In the sort of conditions we've had in the UK for the last few days, would one not just expect it as default each evening?
The variable is of course then how long it takes to clear in the morning (if it clears at all). I guess this comes down to whether it gets hot enough for the sun to burn it off, or if there is any significant wind to clear it.
This is stating the obvious but cloud forms when temp=DP, and it is this convergence of temperatures close to the ground that seems very hard to forecast.
The convergence very rarely happens close to the ground, which is why clouds are nearly always some way up, and even fog is not right down to the surface. I think this is because the ground heats up the air and causes a slight temp-DP separation.
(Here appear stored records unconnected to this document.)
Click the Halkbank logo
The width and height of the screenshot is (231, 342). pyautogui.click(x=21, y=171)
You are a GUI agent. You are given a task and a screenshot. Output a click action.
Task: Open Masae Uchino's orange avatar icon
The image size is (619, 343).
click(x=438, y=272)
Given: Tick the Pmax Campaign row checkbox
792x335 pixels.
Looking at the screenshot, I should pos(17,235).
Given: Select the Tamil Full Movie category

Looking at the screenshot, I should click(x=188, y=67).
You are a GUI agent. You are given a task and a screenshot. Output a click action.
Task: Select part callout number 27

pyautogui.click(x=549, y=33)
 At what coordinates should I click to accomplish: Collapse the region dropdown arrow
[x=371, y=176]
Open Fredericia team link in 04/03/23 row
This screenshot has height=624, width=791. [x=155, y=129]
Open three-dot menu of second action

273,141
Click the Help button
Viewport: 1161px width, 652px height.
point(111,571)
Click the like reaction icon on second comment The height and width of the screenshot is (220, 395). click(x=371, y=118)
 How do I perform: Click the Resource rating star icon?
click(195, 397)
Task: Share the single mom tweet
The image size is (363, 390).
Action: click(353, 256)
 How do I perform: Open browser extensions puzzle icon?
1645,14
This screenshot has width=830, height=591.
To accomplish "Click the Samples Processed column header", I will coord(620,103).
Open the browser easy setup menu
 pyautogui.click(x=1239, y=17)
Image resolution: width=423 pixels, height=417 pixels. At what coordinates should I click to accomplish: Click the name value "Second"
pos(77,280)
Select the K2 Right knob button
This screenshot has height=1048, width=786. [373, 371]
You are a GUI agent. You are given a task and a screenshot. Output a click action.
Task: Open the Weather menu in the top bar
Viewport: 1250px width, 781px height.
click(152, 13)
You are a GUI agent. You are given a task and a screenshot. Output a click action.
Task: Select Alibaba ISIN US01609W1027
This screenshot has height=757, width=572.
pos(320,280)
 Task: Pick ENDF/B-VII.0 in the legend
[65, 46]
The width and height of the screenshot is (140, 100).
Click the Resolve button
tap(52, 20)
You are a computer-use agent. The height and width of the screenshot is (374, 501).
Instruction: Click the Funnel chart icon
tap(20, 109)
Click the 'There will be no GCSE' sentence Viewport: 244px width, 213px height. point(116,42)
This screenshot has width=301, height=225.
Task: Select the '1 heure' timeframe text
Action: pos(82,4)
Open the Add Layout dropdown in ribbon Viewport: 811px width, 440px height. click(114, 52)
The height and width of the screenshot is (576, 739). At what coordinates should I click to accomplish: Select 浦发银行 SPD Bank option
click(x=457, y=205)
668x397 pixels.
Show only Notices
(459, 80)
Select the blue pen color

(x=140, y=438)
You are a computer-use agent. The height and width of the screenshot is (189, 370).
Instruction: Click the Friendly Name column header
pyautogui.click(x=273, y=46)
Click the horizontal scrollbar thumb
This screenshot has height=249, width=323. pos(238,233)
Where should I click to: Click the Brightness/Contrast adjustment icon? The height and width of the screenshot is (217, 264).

Yesterday's TAFs for EGKA showed the fog forecast to clear, until they finally capitulated when it was totally obvious it was not going to happen. So they clearly had no idea.
There must be a separate weather model for this, because GFS cannot even forecast low cloud usefully.
The problem is that when the effects are somewhat localised, models are hard to create.
Fog clearance surely requires either warming (perhaps if there is higher level cloud the sun doesn't warm the ground sufficiently for it to clear) or wind to disperse it?